1. Un changement de paradigme nécessaire : champs immatériels ou environnement informationnel ?

 

S’il n’existe pas, à l’heure actuelle et au niveau mondial, de définition consensuelle des champs immatériels dans le domaine de la recherche et dans les doctrines militaires[1], il est de plus en plus souvent lu qu’ils regroupent le cyberespace, l’environnement électromagnétique et l’ensemble du champ des perceptions[2]. En France, le champ des perceptions est parfois remplacé par l’information, ce qui pose des problèmes de chevauchement entre ces trois périmètres (le cyberespace et l’environnement électromagnétique sont aussi des champs informationnels). À l’étranger, certains pays amalgament tout cela avec des opérations dans l’espace, le renseignement, voire les opérations de contre-insurrection ou de diversion, sans que la logique soit évidente.

 

1.1 La remise en question de la notion et de l’organisation des champs immatériels.

 

a.
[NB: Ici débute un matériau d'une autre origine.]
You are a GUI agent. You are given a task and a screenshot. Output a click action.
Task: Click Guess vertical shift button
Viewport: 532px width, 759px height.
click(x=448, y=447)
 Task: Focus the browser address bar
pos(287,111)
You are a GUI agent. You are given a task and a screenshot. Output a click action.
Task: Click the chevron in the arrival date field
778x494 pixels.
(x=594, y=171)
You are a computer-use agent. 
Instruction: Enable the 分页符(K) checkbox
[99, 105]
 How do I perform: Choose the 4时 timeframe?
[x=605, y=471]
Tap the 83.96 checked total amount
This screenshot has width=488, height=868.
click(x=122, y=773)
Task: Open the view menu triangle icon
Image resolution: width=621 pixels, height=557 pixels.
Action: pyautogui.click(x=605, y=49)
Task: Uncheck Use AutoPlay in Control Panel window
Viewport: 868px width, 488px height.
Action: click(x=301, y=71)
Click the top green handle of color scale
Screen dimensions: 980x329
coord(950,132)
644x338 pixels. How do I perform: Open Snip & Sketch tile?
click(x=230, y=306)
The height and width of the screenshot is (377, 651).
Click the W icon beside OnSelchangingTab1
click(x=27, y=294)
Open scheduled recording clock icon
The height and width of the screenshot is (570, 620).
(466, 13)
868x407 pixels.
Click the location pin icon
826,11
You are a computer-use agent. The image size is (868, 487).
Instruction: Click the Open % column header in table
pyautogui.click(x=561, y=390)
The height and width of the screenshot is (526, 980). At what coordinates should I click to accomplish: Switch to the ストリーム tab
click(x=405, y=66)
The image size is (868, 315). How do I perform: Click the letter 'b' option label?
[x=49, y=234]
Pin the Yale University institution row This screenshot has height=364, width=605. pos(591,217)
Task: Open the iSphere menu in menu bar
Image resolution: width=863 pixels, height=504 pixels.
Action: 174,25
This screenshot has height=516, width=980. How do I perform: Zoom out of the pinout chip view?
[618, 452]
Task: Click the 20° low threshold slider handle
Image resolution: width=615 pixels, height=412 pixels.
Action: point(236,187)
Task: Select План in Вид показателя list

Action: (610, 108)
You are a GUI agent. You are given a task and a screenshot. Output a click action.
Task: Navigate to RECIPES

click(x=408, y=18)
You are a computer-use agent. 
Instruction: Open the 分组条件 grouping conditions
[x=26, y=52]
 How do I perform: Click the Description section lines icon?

Une séparation entre immatériel et matériel peu pertinente ?

 

Le cyberespace, à la fois espace et milieu à part entière, est défini dans la doctrine française comme « l’espace de communication constitué par l’interconnexion mondiale d’équipement de traitement automatisé des données numériques […] Le cyberespace est aussi un milieu immatériel qui n’existe et n’a de sens que par l’information (au sens générique du terme)[3] ». L’environnement électromagnétique quant à lui se répartit entre le domaine des SIC (systèmes d’information et de communication) avec les liaisons hertziennes de données (Wifi, radio, FH, etc.) et de la guerre électronique, cette dernière étant définie comme « tout ce qui a trait aux opérations de combat effectuées dans l’environnement électromagnétique[4] ». Enfin, la revue stratégique définit la conduite des opérations d’influence comme : « les aptitudes qui désignent un ensemble de procédés qui visent à susciter l’adhésion, légitimer ou favoriser l’action de notre force avant, pendant et après les opérations ; elles s’insèrent dans une approche globale des opérations et se conduisent dans les champs matériels et immatériels[5] ».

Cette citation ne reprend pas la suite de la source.